Les entreprises japonaises accélèrent leur coopération avec Nvidia, tandis que la dépendance à l'IA nationale reste un défi
Les entreprises japonaises annoncent coup sur coup des coopérations avec Nvidia
Le directeur général du géant américain des semi-conducteurs Nvidia, Jensen Huang, a achevé ses principaux rendez-vous au Japon les 15 et 16. Après avoir rencontré de nombreux dirigeants d'entreprise et appelé à coopérer au développement de l'IA nationale, la dépendance de l'industrie japonaise à l'égard du groupe est également apparue au grand jour.

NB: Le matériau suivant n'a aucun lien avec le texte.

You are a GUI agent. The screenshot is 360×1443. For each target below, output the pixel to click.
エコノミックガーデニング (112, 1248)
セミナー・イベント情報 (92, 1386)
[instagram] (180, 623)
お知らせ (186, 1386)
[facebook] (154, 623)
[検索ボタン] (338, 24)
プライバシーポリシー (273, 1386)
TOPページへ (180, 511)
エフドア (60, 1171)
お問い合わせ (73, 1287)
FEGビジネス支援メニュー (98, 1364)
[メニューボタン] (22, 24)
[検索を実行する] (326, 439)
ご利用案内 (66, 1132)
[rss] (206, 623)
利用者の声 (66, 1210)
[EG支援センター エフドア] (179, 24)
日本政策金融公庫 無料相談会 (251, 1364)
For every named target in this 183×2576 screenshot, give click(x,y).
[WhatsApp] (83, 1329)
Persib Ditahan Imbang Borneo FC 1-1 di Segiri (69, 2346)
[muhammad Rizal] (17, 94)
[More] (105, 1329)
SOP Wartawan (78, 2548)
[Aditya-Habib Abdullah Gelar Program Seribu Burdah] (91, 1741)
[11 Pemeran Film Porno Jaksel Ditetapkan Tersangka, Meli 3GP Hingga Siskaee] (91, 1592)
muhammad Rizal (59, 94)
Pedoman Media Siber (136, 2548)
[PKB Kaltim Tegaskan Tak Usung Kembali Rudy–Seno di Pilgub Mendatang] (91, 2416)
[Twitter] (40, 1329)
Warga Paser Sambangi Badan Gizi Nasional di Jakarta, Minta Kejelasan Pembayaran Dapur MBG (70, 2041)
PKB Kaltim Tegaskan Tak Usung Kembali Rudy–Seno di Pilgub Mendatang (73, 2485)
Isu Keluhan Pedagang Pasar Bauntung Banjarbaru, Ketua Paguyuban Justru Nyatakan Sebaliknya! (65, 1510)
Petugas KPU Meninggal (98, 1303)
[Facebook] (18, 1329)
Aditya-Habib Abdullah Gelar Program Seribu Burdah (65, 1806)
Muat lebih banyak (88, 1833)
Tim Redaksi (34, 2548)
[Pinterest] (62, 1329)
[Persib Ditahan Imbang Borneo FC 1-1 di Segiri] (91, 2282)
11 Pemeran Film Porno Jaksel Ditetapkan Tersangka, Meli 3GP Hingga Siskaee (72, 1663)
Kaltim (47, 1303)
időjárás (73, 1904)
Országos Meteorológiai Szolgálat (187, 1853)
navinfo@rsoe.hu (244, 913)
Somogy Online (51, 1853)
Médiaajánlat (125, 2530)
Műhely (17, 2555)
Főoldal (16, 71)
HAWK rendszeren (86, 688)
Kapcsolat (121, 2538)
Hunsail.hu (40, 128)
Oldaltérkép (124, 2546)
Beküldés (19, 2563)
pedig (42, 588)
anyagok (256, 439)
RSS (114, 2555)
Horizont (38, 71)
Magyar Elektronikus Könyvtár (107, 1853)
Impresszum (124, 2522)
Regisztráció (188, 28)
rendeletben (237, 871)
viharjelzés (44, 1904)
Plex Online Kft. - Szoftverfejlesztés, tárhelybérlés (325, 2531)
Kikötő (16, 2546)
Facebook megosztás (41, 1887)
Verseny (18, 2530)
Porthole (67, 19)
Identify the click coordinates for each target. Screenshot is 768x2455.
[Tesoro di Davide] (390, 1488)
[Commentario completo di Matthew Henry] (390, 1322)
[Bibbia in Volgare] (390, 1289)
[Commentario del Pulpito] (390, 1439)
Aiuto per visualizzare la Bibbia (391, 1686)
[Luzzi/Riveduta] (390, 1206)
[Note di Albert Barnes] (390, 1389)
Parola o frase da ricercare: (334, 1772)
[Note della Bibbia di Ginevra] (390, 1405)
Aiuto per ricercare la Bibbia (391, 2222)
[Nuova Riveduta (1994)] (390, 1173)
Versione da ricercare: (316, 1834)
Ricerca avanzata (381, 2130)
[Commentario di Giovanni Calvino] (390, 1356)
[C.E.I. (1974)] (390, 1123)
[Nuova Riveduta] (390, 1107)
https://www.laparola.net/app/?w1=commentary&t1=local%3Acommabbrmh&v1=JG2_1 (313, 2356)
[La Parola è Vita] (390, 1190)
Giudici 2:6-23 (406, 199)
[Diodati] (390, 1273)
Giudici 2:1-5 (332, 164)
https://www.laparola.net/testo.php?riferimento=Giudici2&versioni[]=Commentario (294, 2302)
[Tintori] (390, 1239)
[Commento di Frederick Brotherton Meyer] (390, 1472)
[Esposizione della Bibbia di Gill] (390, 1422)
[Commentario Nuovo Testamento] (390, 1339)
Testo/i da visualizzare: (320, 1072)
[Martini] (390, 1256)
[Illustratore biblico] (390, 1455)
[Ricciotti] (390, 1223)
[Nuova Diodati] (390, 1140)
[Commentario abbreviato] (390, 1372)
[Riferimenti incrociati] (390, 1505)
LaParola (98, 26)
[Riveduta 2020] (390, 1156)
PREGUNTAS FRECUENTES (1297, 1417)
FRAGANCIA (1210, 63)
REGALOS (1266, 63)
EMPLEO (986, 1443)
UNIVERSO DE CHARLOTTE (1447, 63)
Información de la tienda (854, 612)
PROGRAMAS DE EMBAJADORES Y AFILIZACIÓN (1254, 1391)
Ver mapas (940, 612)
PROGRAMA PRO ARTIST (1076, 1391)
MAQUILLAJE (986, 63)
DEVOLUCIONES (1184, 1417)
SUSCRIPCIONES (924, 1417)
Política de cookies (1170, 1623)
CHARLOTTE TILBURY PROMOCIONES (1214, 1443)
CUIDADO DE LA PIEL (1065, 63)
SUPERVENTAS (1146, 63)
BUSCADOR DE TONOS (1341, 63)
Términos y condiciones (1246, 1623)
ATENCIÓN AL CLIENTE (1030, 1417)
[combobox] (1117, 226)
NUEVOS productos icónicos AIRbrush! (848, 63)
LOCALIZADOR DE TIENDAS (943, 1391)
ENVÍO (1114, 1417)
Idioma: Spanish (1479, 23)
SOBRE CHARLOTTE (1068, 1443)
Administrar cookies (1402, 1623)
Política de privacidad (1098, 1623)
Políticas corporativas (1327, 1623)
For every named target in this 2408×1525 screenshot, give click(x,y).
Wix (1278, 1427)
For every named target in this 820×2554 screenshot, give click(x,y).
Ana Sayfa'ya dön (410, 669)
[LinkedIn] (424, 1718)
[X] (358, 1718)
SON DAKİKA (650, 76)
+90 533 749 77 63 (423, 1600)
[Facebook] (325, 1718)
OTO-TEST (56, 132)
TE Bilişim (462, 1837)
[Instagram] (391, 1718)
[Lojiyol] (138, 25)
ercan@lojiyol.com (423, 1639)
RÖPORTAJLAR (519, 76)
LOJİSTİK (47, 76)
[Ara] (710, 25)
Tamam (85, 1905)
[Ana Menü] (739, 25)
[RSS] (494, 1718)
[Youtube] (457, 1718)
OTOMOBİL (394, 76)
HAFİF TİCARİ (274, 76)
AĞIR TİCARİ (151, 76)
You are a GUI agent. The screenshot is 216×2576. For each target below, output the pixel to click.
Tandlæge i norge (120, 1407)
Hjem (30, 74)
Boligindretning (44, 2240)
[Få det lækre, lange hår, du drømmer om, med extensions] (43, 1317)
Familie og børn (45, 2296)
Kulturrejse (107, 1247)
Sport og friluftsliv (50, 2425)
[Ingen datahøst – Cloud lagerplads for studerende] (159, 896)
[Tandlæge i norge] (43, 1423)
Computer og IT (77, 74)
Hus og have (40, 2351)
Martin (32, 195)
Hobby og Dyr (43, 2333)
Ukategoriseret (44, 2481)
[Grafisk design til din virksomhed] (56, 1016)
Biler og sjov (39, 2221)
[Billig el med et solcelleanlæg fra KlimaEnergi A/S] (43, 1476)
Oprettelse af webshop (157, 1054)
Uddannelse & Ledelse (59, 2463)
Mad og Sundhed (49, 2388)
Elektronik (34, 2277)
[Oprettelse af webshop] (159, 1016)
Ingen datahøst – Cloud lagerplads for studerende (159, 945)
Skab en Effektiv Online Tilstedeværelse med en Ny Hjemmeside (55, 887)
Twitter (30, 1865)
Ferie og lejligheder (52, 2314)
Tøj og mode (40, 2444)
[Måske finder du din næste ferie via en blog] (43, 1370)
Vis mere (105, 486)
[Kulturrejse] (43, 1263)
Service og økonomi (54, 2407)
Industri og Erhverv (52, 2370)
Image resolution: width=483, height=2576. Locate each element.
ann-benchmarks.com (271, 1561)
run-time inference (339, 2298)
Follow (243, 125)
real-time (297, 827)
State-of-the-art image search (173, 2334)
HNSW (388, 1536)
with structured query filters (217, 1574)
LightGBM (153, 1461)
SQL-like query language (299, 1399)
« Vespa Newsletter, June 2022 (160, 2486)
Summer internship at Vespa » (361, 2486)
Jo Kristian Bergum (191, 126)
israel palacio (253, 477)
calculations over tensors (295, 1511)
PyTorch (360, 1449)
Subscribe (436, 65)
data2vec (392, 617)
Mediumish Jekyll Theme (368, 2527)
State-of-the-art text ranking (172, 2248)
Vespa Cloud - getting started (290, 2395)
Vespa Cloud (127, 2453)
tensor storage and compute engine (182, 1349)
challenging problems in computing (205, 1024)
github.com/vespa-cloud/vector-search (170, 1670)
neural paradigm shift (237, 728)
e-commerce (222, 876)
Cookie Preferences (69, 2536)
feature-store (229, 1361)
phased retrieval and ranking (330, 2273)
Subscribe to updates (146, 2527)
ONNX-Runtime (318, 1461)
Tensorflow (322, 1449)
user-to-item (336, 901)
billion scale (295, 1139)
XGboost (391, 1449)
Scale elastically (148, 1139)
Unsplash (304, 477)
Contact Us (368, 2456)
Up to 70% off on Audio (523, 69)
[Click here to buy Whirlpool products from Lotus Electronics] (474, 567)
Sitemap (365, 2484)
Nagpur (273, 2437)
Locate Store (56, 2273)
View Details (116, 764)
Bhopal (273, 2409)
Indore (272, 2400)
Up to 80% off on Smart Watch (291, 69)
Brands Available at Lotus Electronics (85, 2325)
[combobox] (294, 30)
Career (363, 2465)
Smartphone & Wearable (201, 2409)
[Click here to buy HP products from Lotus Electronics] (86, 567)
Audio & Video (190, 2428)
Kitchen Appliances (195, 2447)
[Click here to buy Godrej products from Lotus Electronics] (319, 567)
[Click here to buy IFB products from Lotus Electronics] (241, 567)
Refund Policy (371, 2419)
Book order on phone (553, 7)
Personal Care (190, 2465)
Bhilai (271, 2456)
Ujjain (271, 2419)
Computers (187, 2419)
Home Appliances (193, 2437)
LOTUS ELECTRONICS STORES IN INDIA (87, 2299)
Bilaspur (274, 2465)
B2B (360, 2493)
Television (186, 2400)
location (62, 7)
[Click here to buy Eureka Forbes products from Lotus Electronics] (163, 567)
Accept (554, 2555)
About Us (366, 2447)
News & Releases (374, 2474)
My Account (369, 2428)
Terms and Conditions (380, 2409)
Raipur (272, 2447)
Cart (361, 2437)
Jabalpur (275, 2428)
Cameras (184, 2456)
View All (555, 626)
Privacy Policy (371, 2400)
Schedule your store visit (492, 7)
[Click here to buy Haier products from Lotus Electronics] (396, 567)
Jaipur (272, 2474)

Nvidia a relayé au fil de son séjour, sur son blog officiel, les différents temps forts de sa visite. Le groupe a mis en avant ses propres événements, une manifestation conjointe avec Sega, des rencontres conviviales et des déjeuners avec des dirigeants d'entreprises japonaises, ainsi qu'un discours aux côtés de Ryosei Akazawa, ministre de l'Économie, du Commerce et de l'Industrie, vêtu d'une veste en cuir. Le titre du blog proclamait : « Nvidia et le Japon, introduire l'IA et la robotique dans tous les secteurs ». Plus de 40 sociétés, dont Toyota Motor, Canon et Astellas Pharma, y ont été citées.
Côté japonais, les annonces de partenariats et de coopérations se sont aussi succédé. Hitachi a engagé une coopération pour tester le fonctionnement d'une « usine autonome », avec une intervention humaine quasi inexistante, tandis que Mitsubishi Heavy Industries adoptera la technologie de Nvidia dans ses systèmes de refroidissement pour centres de données.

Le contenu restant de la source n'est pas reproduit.